Exercise aim >> Without including any pictures, copy each entry below exactly.

========================================================================

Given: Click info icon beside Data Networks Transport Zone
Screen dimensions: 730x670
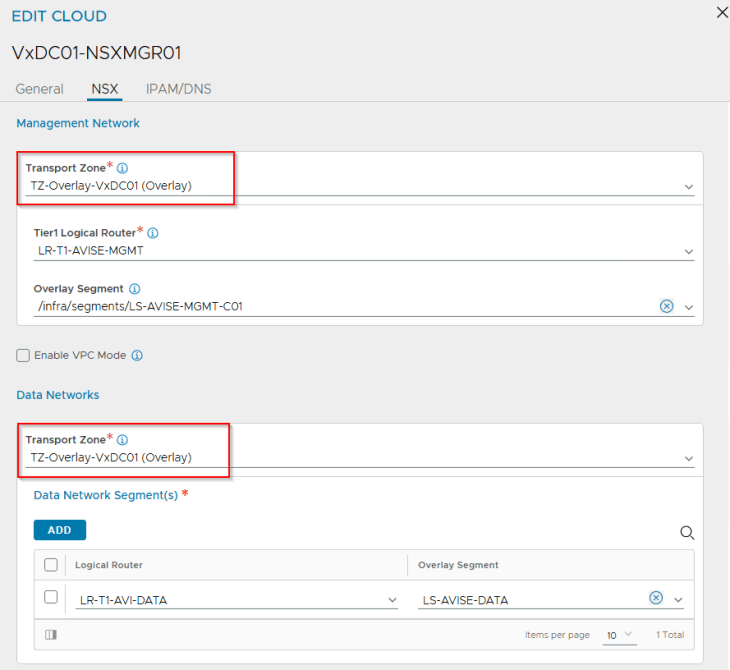Looking at the screenshot, I should pos(122,440).
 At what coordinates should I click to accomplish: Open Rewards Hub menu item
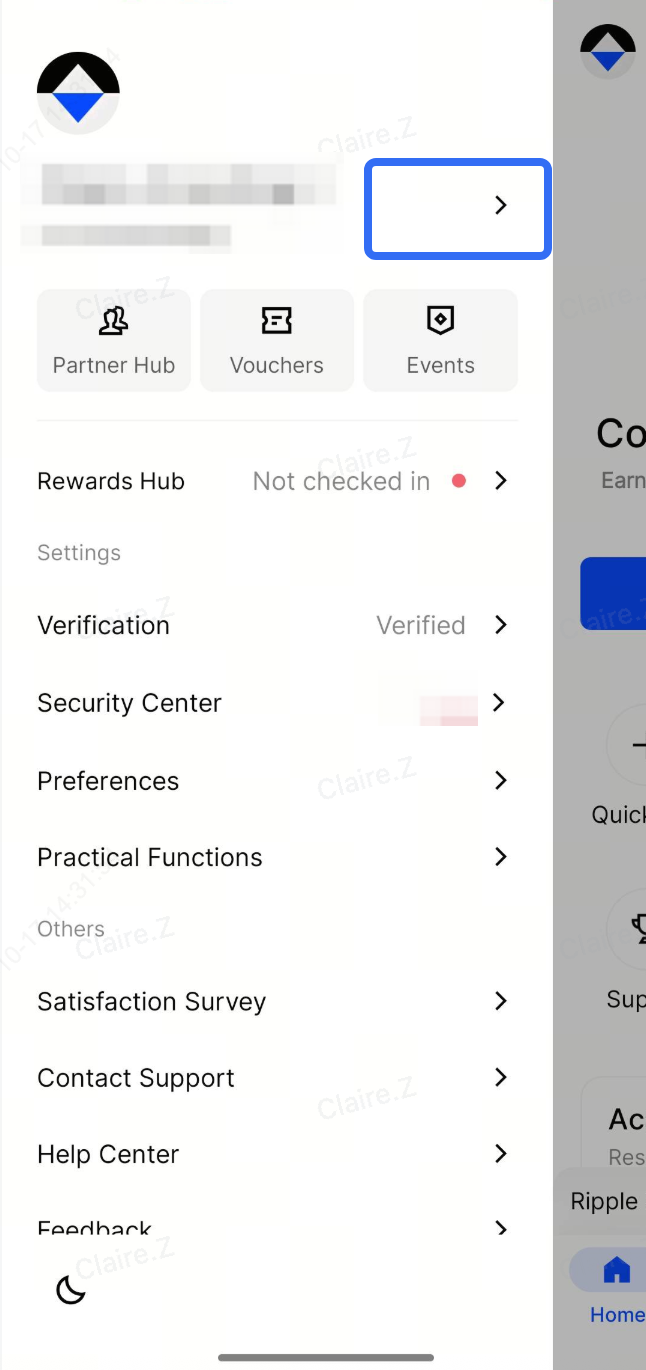(x=111, y=481)
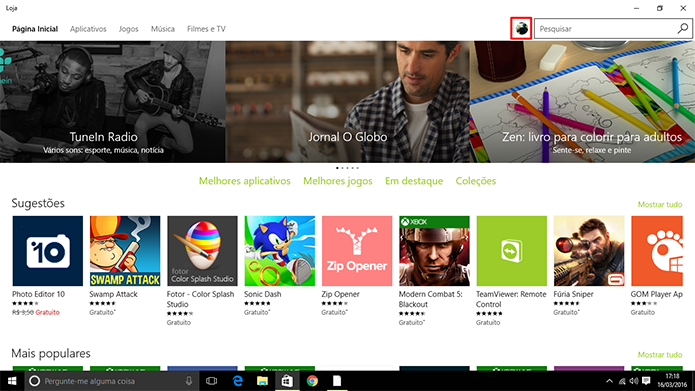Switch to the Jogos tab
695x391 pixels.
129,29
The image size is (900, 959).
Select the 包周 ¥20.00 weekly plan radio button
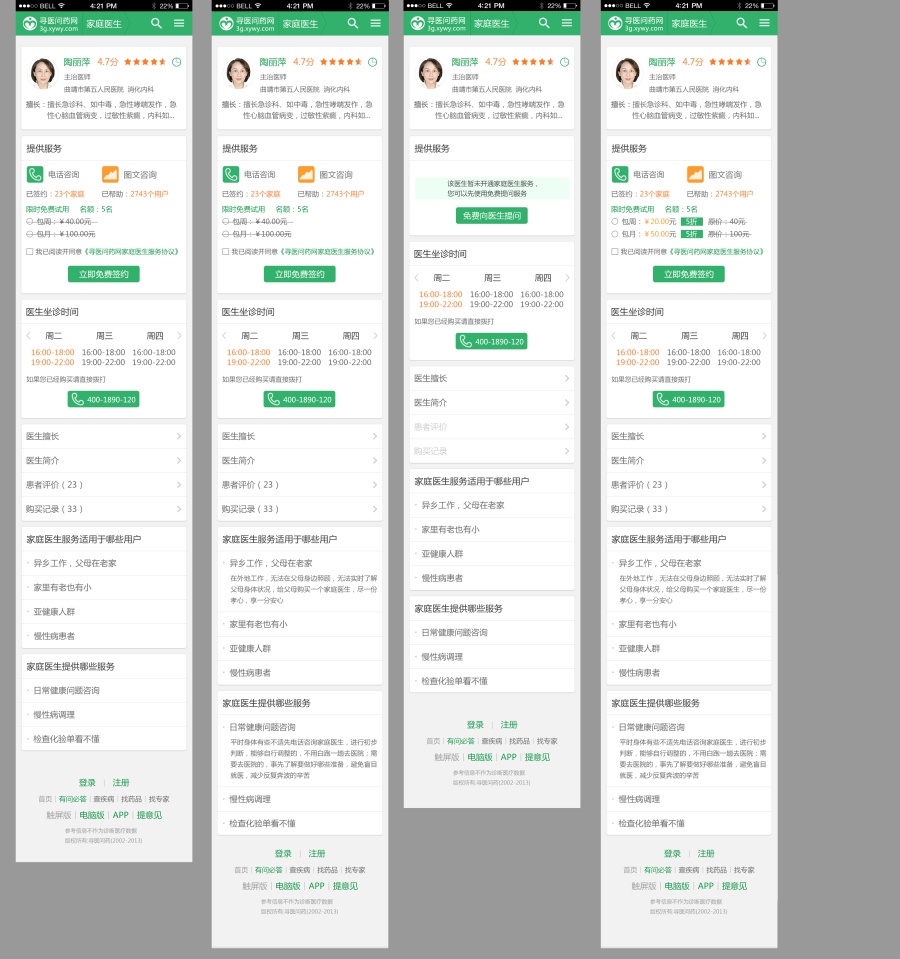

========================================================================

Worked solution >>
Given: Click info icon beside Data Networks Transport Zone
Screen dimensions: 730x670
Looking at the screenshot, I should pos(122,440).
 At what coordinates should I click to accomplish: Open Rewards Hub menu item
(x=111, y=481)
Switch to the Jogos tab
695x391 pixels.
129,29
The image size is (900, 959).
Select the 包周 ¥20.00 weekly plan radio button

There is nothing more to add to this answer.